▶ Problème à résoudre
Prolongez le texte ci-dessous consacré aux destinations « dupes » en voyage, en reprenant juste après sa dernière phrase.

Bruno Maltor, influenceur voyage et fondateur du blog Votre tour du monde, perçoit chez sa communauté un certain enthousiasme pour un tourisme alternatif : « C’est la recherche de quelque chose de moins fréquenté, de plus caché, et donc peut-être de plus authentique ». Dans certaines de ses vidéos, il propose d’ailleurs des alternatives à des lieux victimes de surtourisme. « Pendant mon voyage au Japon, j’ai fait un Reel sur Instagram où je proposais des lieux de substitution à ceux vus dans les guides et partout sur les réseaux. Il y a eu plus de 90.000 likes et des dizaines de milliers d’enregistrements ». Preuve que la notion de destination dupe séduit les utilisateurs.
Et qui plus est sur le long terme. Si la plupart des tendances des réseaux sociaux ont une durée de vie de deux à trois semaines environ avant de décroître, les dupes voyage semblent avoir trouvé une place plus pérenne, en toile de fond depuis plusieurs mois. Rien d’étonnant pour Myriam Roche, fondatrice de Tendanciales, plateforme qui répertorie les tendances sur les réseaux sociaux. « Les destinations dupes se basent sur une tendance de fond devenue mainstream il y a plusieurs années déjà : les dupes étaient, à l’origine, utilisés dans la mode et les produits de beauté » rappelle-t-elle. C’est l’association de ce terme à celui du voyage qui est nouvelle, donnant l’impression de quelque chose d’inédit. Et, « avant, en voyage, on parlait de bon plan. Avec les dupes, le bon plan, ce sont d’autres villes. C’est le storytelling qui a changé », explique-t-elle encore. Mais le concept reste le même : faire des économies – en temps d’inflation et de baisse du pouvoir d’achat.

▶ Données d'entrée
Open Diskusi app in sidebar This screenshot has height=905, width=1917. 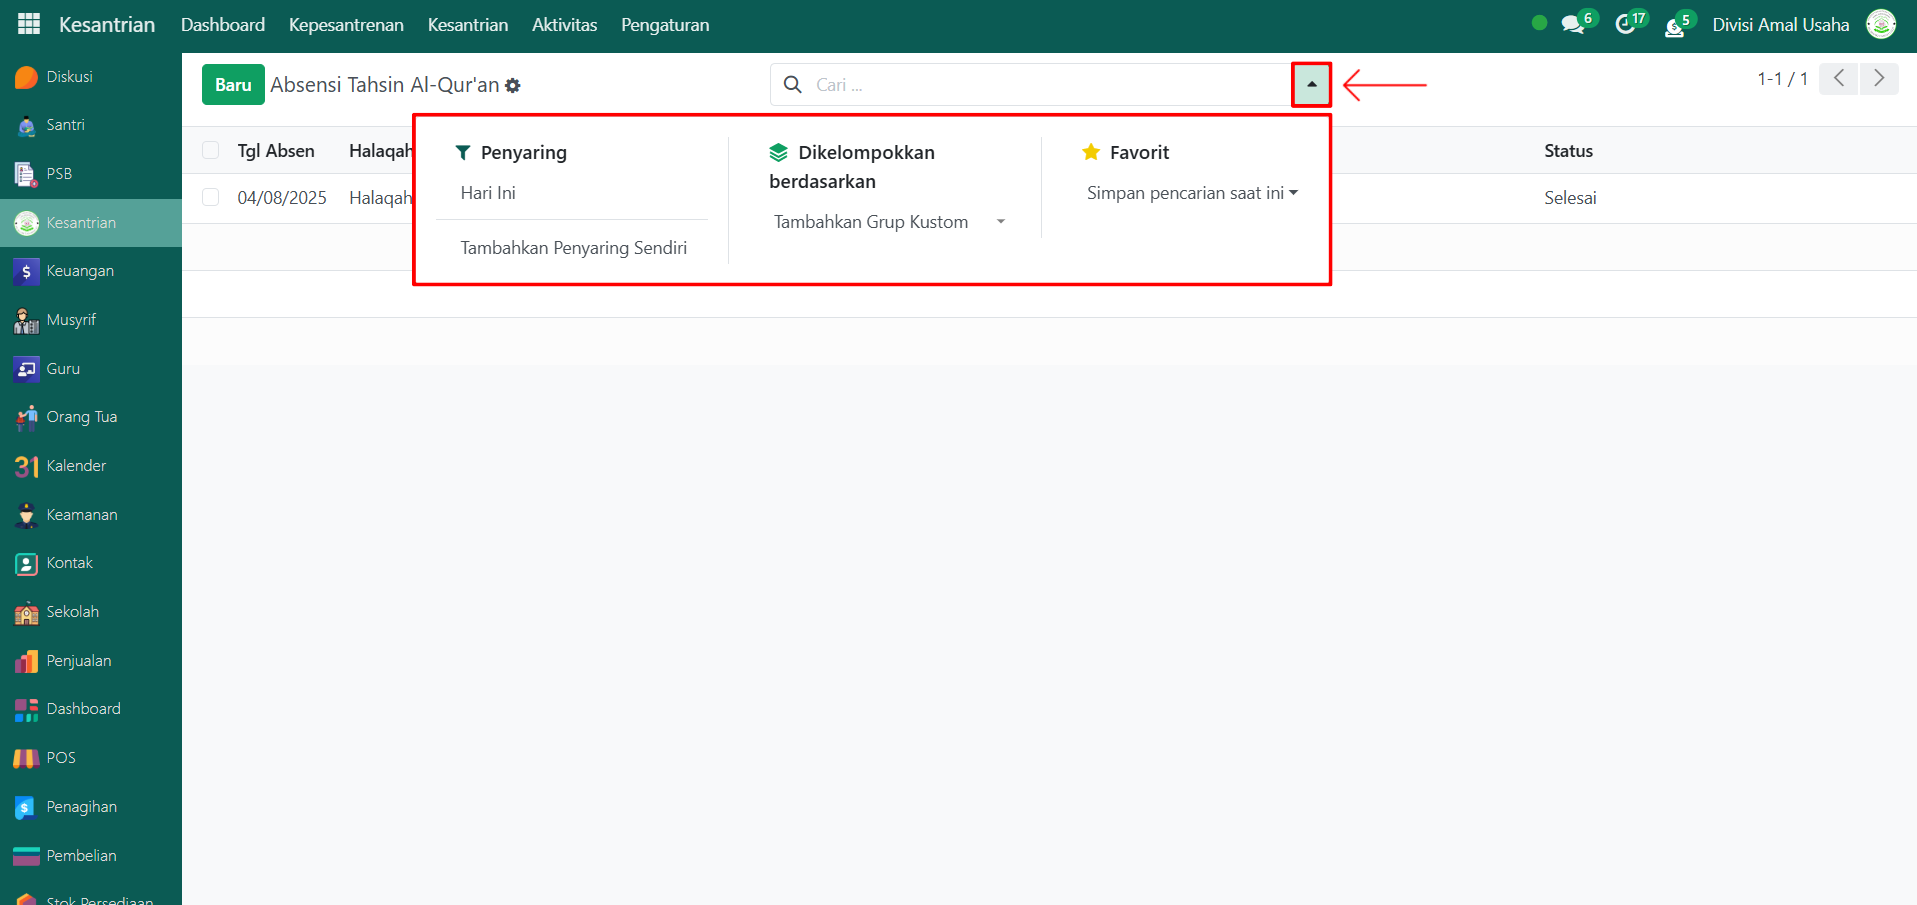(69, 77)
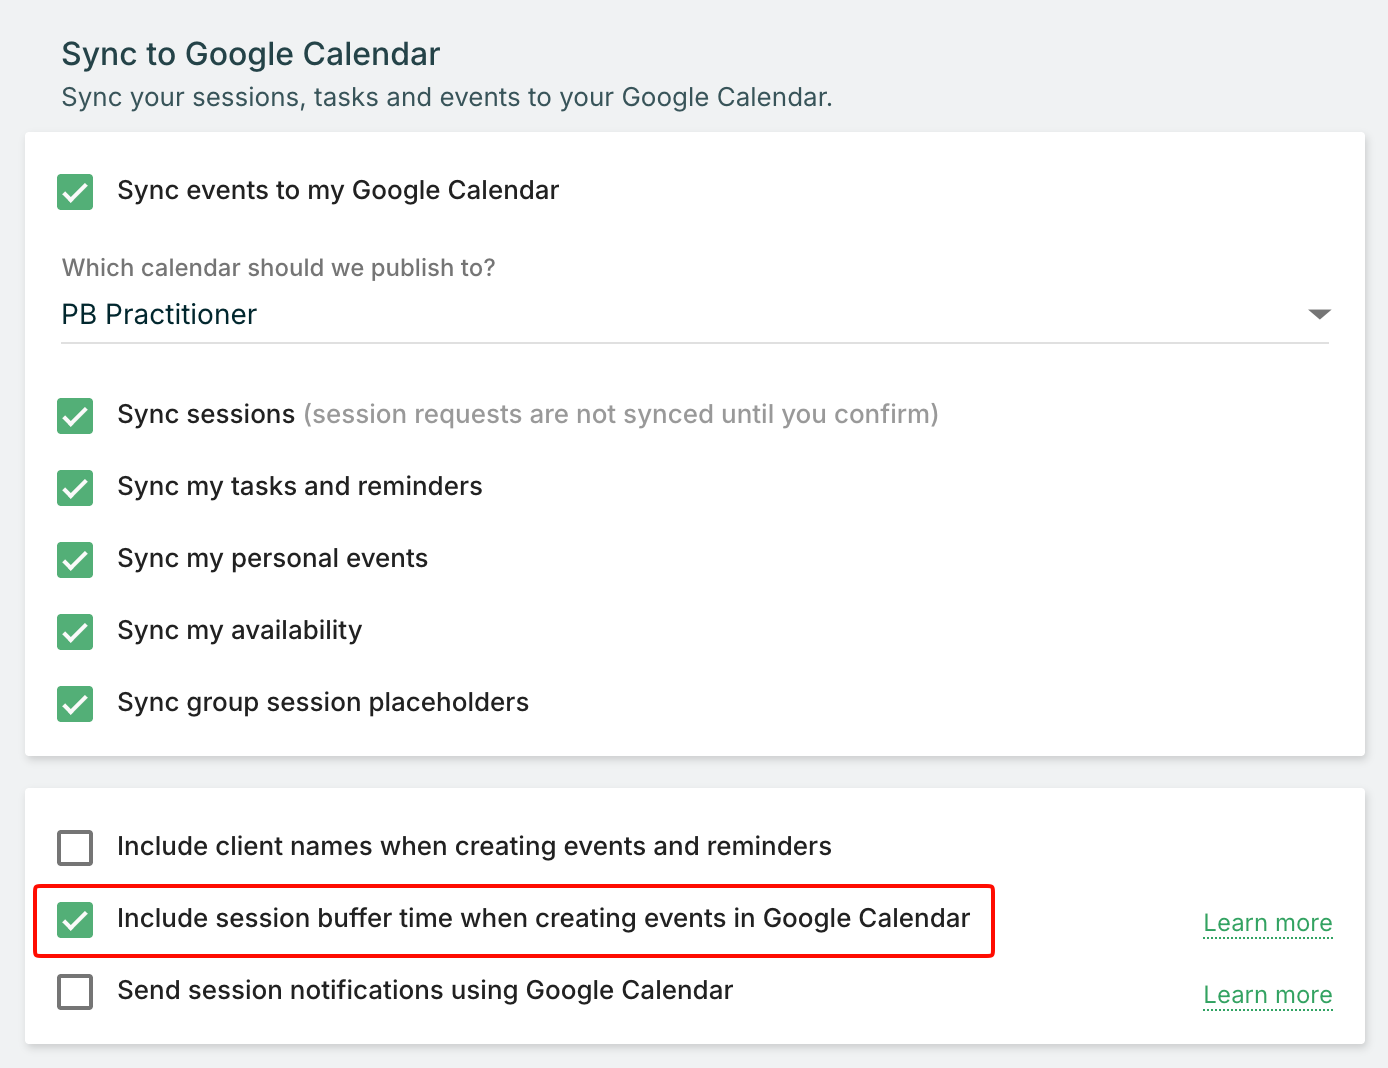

▶ Réponse rédigée
Du neuf avec du vieux
Mais qui dit tendance en ligne ne dit pas nécessairement tendance voyage. Impossible de savoir si un voyageur a choisi une destination plutôt qu’une autre pour son moindre coût, sa plus grande proximité, son absence de surtourisme ou pour sortir des sentiers battus. Impossible, aussi, de suivre le parcours d’un utilisateur après qu’il a vu une vidéo sur le sujet. « On ne peut donc pas savoir si la tendance a véritablement entraîné des séjours dans des destinations dupes », résume Myriam Roche. D’ailleurs, Expedia ne communique pas sur des chiffres de réservation après des recherches sur une destination. Xavier Rousselou souligne tout de même l’existence d’une « corrélation entre recherche et vente », reconnaissant que les proportions peuvent être différentes.
Et si le concept a de quoi plaire, il reste difficile de substituer une destination à une autre. Cyril Attias, fondateur et directeur général d’ADMS.PARIS, agence spécialisée dans le marketing et l’influence, est dubitatif : « Parfois, les dupes n’ont rien à voir avec la destination qu’ils sont censés remplacer. On a, par exemple, vu des vidéos qui proposaient d’aller à Québec plutôt qu’à Genève. Et certaines destinations dupes ne sont pas si originales que cela ». Pour lui, les acteurs du voyage ayant communiqué sur le sujet ont avant tout « récupéré et marketé » une tendance née sur les réseaux sociaux.
Du reste, l’envie de voyager plus durablement et de sortir des sentiers battus ne date pas d’hier. « Je pense que c’est une tendance qui existe depuis l’après-covid, mais qui n’est pas nouvelle en soi » analyse Bruno Maltor. Les destinations dupes ont tout de même le mérite de traduire, une nouvelle fois, la prise de conscience générale sur la nécessité de changer – ou, du moins, de réfléchir – les modes de voyage.